大数据背景下儿童个人信息的法律保护

潘 慧

（西南政法大学民商法学院， 重庆401120）

一、引言

互联网的迅猛发展将人们带入信息时代。随着我国互联网覆盖范围扩大、移动流量资费下降，网络用户数量飞速增长且呈现低龄化现象。中国互联网络信息中心（CNNIC） 发布的《2018 年全国未成年人互联网使用情况研究报告》 表明，截至2018 年7 月31 日，我国未成年网民规模达1.69 亿，未成年人的互联网普及率达到93.7%，明显高于同期全国人口的互联网普及率（57.7%）[1]。儿童是人类的未来，是社会可持续发展的重要资源。互联网开阔了儿童的视野，提高了儿童的学习兴趣，但也给儿童带来了不少安全隐患：儿童个人信息的泄漏严重影响着儿童的健康成长和家庭的安稳幸福。“问题是时代的口号”，面对新时代的新问题，我们应该积极应对。本文将从我国儿童的年龄规定出发，阐述我国儿童个人信息保护的立法现状，剖析现阶段对儿童个人信息法律保护方面存在的不足，并提供一些可以降低儿童个人信息遭受滥用风险的建议。

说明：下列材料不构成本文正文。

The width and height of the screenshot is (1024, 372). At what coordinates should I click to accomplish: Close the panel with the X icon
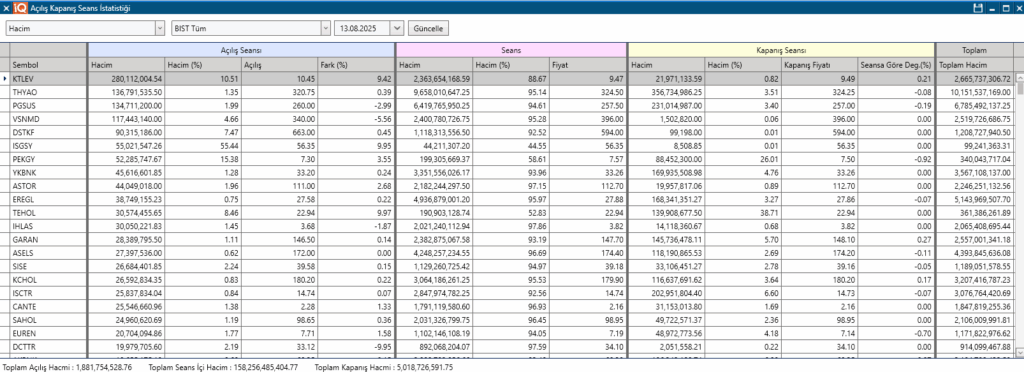click(x=6, y=7)
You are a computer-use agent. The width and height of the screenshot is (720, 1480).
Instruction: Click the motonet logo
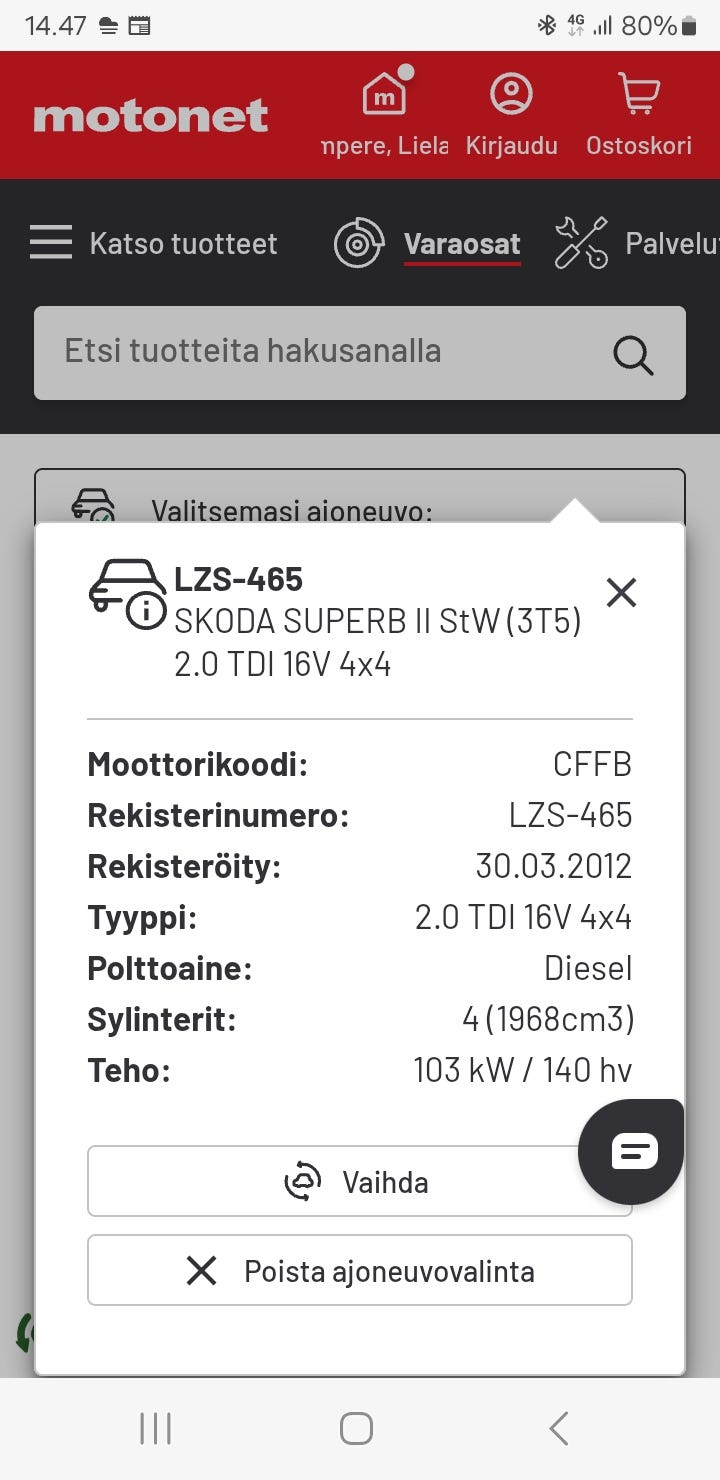click(x=151, y=116)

二、我国儿童的年龄限定与儿童个人信息法律保护的立法现状

（一） 我国儿童的年龄限定

《中华人民共和国网络安全法》 中将 “公民个人信息” 界定为：以电子或者其他方式记录的能够单独或者与其他信息结合识别特定自然人个人身份或者反映特定自然人活动情况的各种信息，包括但不限于自然人的姓名、出生日期、身份证件号码、个人生物识别信息、住址、电话号码等。这是针对普通公民的个人信息定义，而儿童作为特殊的权利主体，其个人信息的法律保护范围应该更为细化。首先必须明确的是，儿童是否等同于未成年人以及两者之间的关系问题。联合国《儿童权利公约》 中将儿童认定为18 岁以下的任何人；美国《儿童网络隐私保护法》 （COPPA） 将儿童年龄界定为13 周岁以下；欧盟《一般数据保护条例》 （GDPR） 则将儿童定义为16 周岁以下，成员国基于本国实际可以在法律上规定更低的年龄上限，但是不得低于13 周岁，故《一般数据条例》 将儿童年龄的上限限定在13—16 周岁；我国《未成年人保护法》 将18 周岁以下的公民定义为未成年人，按《民法总则》 关于公民行为能力的规定，16 周岁以上的未成年人，以自己的劳动收入为主要生活来源的，视为完全民事行为能力人。如果在互联网中将儿童的年龄限制在18 周岁以下，无疑就将《民法总则》 此种拟制规定排除在外，且将儿童限制在18 周岁以下会把很多拥有足够独立思考能力的人阻挡在互联网的大门外。此外，在2019 年10 月1 日起施行的《儿童个人信息网络保护规定》 的第二条明确规定，儿童是指不满14 周岁的未成年人。该规定明确了儿童的年龄限定，尽管与《未成年人保护法》 存在法律上的位阶关系，但其至少说明了 “儿童” 并不等于 “未成年人”，儿童年龄的覆盖范围要小于未成年人年龄的覆盖范围。故本文所讨论的儿童年龄是在14 周岁以下[2]。

（二） 我国儿童个人信息法律保护的立法现状

对于个人信息的保护主要有以美国为代表的统一立法保护模式和以欧盟为代表的分散立法保护模式[3]。我国所采取的是分散立法保护模式，目前还未有专门的《个人信息保护法》，更缺乏有关儿童个人信息保护的法律规定。首先对个人信息有明确规定的是2017 年6 月1 日施行的《网络安全法》，其对个人信息进行定义并专章对 “网络信息安全” 进行规定，体现了对个人信息保护的关注与重视。其次，自2017 年10 月1 日起施行的《民法总则》 的第一百一十一条也对自然人的个人信息进行了规定。此外， 《未成年人保护法》 第三十九条和第五十八条、《预防未成年人犯罪法》 第四十五条、 《刑法》 第二百五十二条、 《刑事诉讼法》 第二百七十五条等条文，虽未在法条中直接表明对儿童个人信息进行保护，但其是对未成年人信息的间接保护，旨在为未成年人营造一个健康的成长环境。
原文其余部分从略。